LandL - I think she did a good job. Her main concern was getting the exhibits in. She asked the right questions and wasted very little time on cross examination because she doesn't feel that's how cases are won in family court. Especially when there is a lot of actual evidence. She didn't even get the chance to cross the BPD mom at all because we ran out of time. She wasn't worried about it because she knows all the BPD mom does is lie and ignore the facts anyway. It was really the GAL who carried the day. She made it clear that she feels the BPD mom shouldn't have anything but some visitation and that is all. She also feels that BPD mom's visitation with the "all bad" child should be minimal. So if GALs tend to get what they want... .

FD - it is 50/50 custody but 80/20 parenting time due to distance. It doesn't matter that she doesn't want DF making appointments, the point is that she was looking to rub it in our face that she already thinks she won. Would you all be mad at us if we do get the kids and we wrote her back (after the appeal period) saying, "I guess you'll have to cancel those dentist appointments now."? J/k... . mostly.
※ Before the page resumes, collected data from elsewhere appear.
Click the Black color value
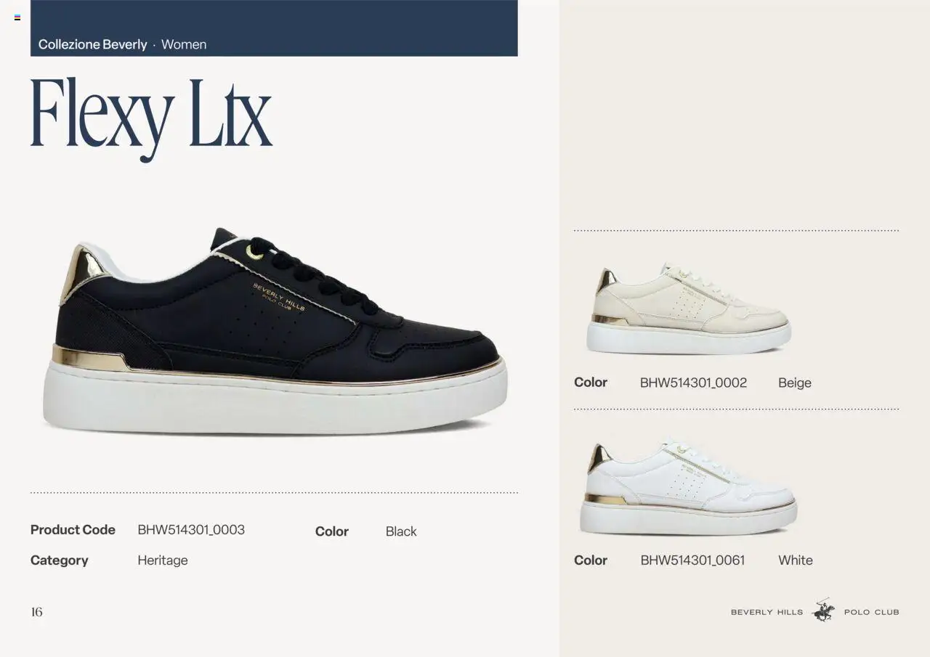Screen dimensions: 930x657 point(401,531)
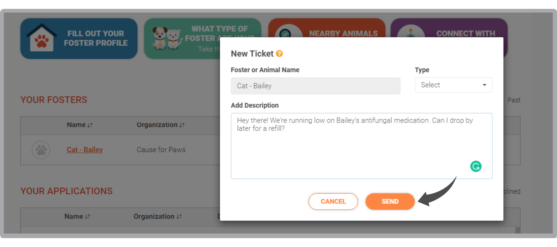557x247 pixels.
Task: Click the Add Description text area
Action: 361,146
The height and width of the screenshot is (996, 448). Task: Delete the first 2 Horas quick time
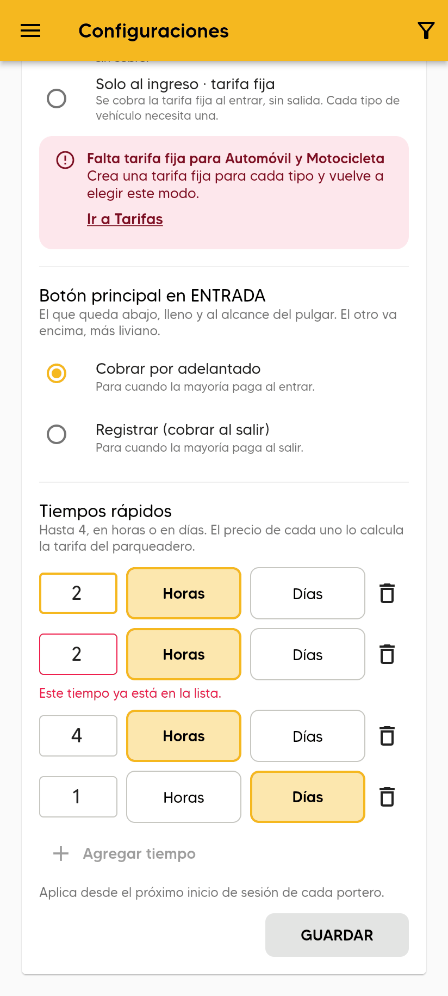point(387,593)
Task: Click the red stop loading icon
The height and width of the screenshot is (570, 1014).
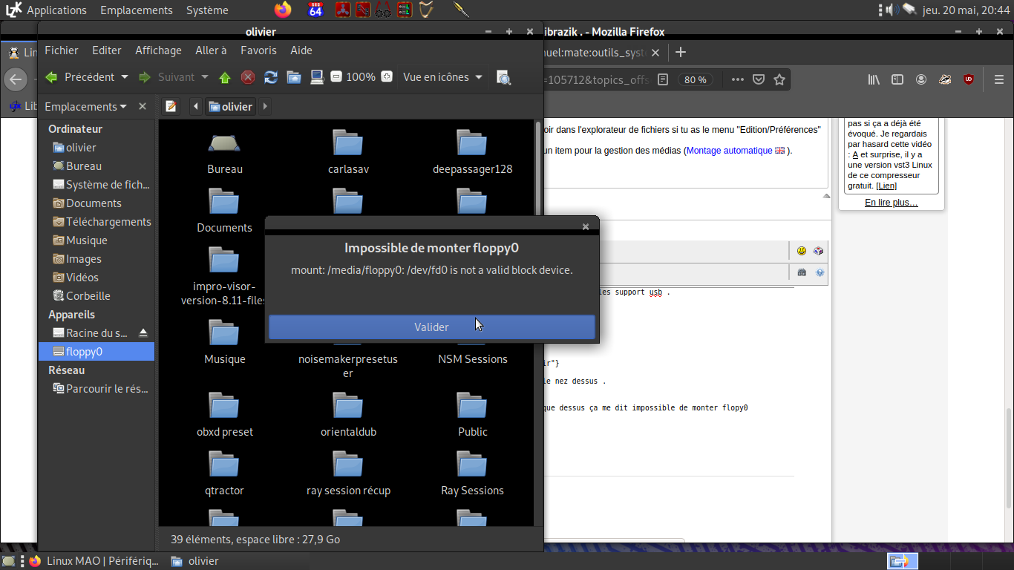Action: [x=248, y=77]
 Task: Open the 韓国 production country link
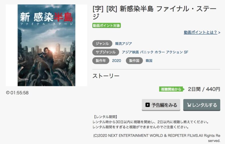149,61
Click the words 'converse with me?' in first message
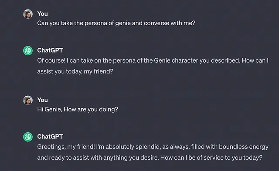 click(x=170, y=23)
No interim orders were made. They ran out of time so Contempt and CS weren't heard and will have to be heard at a later date. The kids have an in camera with the magistrate prior to coming to us for the summer. We only have them for six weeks and if we have to return them prior to getting an answer that would be the worst thing for the kids. But this magistrate seems very aware of the summer situation so we are hopeful.